Sigrunn Eliassen, Christian Jørgensen

Abstract

A striking but unexplained pattern in biology is the promiscuous mating behaviour in socially monogamous species. Although females commonly solicit extra-pair copulations, the adaptive reason has remained elusive. We use evolutionary modelling of breeding ecology to show that females benefit because extra-pair paternity incentivizes males to shift focus from a single brood towards the entire neighbourhood, as they are likely to have offspring there. Male-male cooperation towards public goods and dear enemy effects of reduced territorial aggression evolve from selfish interests, and lead to safer and more productive neighbourhoods.
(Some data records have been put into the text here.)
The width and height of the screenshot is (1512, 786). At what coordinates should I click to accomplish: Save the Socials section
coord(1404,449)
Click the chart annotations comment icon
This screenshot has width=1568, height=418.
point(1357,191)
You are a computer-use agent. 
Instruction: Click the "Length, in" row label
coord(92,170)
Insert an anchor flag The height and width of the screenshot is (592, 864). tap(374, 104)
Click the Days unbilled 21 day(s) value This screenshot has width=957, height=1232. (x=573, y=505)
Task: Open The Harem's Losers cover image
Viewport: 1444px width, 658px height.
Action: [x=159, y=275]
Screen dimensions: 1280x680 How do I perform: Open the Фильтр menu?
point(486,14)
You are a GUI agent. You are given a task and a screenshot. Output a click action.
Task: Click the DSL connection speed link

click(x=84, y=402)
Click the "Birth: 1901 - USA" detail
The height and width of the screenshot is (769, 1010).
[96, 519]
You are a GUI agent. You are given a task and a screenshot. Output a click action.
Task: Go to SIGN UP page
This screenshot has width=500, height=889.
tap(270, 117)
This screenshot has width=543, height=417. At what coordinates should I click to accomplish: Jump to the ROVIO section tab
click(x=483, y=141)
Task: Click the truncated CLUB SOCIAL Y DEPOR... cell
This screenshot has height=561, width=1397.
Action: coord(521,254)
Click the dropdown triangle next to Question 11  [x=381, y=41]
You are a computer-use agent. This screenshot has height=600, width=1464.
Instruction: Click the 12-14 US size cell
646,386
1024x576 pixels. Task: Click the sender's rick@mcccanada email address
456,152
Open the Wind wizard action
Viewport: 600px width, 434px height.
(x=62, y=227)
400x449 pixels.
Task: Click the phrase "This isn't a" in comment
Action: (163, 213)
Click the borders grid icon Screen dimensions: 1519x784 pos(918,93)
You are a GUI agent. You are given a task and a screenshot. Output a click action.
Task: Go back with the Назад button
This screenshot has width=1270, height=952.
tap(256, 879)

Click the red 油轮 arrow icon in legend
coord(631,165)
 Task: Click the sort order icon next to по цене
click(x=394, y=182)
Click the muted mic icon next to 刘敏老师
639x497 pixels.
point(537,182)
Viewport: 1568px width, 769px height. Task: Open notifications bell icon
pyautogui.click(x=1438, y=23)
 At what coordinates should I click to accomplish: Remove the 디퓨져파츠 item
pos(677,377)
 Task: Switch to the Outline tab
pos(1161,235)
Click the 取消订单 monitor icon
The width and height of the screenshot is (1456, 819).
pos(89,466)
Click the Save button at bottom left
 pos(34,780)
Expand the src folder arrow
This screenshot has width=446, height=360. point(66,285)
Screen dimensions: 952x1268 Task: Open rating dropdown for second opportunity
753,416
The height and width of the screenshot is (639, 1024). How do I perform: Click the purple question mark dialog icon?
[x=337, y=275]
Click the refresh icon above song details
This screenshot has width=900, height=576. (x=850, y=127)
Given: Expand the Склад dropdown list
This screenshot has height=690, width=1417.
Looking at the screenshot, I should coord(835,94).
The mechanism provides adaptive explanations for the common empirical observations that females engage in extra-pair copulations, that neighbours dominate as extra-pair sires, and that extra-pair mating correlates with predation mortality and breeding density. The models predict cooperative behaviours at breeding sites where males cooperate more towards public goods than females. Where maternity certainty makes females care for offspring at home, paternity uncertainty and a potential for offspring in several broods make males invest in communal benefits and public goods. The models further predict that benefits of extra-pair mating affect whole nests or neighbourhoods, and that cuckolding males are often cuckolded themselves. Derived from ecological mechanisms, these new perspectives point towards the evolution of sociality in birds, with relevance also for mammals and primates including humans.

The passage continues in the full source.